L.M.: I’m always writing what I know inside me from my own living, but it’s true I often find less familiar avenues from which to express what I know. I’ve always thought the writer’s task is one of empathy, of trying to figure out what it is to move about in someone’s skin. Writing about people and places who are somewhat removed from me increases my empathy, not only for those people and places, but also for the worlds I know the best.
J.I.: Now, we diverge for a few fun questions. What is your favorite place to visit when you’re not teaching or writing?
L.M.: I like driving the gravel roads in the Illinois township where I grew up. In the summers, my wife Cathy and I will drive near sunset when the deer are coming out to feed just to see how many we can count.
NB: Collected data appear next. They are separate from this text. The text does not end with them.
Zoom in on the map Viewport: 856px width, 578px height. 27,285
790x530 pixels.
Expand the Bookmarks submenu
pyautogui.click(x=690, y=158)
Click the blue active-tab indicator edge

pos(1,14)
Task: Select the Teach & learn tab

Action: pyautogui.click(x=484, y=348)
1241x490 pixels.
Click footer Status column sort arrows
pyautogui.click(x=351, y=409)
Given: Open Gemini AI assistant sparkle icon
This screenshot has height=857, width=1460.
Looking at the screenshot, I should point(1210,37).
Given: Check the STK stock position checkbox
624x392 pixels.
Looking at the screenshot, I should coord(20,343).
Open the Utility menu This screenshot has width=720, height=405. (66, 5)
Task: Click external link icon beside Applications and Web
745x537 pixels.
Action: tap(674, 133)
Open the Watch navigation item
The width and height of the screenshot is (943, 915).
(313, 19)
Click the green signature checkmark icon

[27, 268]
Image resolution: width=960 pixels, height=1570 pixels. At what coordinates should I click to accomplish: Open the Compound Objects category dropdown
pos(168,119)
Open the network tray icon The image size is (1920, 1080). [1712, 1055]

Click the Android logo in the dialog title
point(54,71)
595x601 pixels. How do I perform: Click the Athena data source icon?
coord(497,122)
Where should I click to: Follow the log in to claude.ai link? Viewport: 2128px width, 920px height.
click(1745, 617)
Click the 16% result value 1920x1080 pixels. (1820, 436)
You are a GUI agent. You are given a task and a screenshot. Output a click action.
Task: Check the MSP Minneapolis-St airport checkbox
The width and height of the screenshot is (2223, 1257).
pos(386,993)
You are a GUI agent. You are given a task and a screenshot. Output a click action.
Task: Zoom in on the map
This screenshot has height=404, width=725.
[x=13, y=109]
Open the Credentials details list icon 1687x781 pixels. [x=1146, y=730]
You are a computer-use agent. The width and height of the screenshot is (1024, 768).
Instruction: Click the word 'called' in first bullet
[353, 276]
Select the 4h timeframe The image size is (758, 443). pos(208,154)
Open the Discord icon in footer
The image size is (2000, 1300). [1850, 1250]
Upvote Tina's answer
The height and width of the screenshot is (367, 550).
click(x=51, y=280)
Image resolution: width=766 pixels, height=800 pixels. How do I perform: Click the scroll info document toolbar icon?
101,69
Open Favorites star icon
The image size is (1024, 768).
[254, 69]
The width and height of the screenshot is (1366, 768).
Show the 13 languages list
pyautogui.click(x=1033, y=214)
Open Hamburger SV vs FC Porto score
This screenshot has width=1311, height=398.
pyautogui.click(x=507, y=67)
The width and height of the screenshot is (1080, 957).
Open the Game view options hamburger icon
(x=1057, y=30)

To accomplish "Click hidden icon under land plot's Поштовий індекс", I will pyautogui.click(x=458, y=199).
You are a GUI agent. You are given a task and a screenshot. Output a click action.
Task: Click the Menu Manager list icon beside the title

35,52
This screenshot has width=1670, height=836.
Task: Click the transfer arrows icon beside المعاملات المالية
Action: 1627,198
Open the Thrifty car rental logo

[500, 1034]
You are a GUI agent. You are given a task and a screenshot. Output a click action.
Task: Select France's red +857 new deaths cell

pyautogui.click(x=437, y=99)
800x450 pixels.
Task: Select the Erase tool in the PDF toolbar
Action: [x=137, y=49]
These drives put me back in touch with my ancestry. They put me back in touch with the natural world which was the world of my family—all those farmers and farm wives.
J.I.: What is your favorite meal?
L.M.: Favorite meal? I remember so much good country cooking that I haven’t experienced in the forty years I’ve been a vegetarian and mostly a vegan, but I choose to keep those meals in my day dreams. In the real world, I love all sorts of ethnic cuisine with a good Indian meal perhaps being my favorite.
Lee Martin has authored River of Heaven; Quakertown; Break the Skin; and Late One Night. A new memoir, Gone the Hard Road, will follow in 2021. His other memoirs are From Our House, Turning Bones, and Such a Life. His first book was the short story collection, The Least You Need To Know, and his most recent book is another story collection, The Mutual UFO Network. He is the co-editor of Passing the Word: Writers on Their Mentors and the author of a craft book. Telling Stories: The Craft of Narrative and the Writing Life. His fiction and nonfiction have appeared in such places as Harper’s, Ms., Creative Nonfiction, The Georgia Review, The Kenyon Review, Fourth Genre, River Teeth, The Southern Review, Prairie Schooner, Glimmer Train, The Best American Essays, and The Best American Mystery Stories. He is the winner of the Mary McCarthy Prize in Short Fiction and fellowships from the National Endowment for the Arts and the Ohio Arts Council.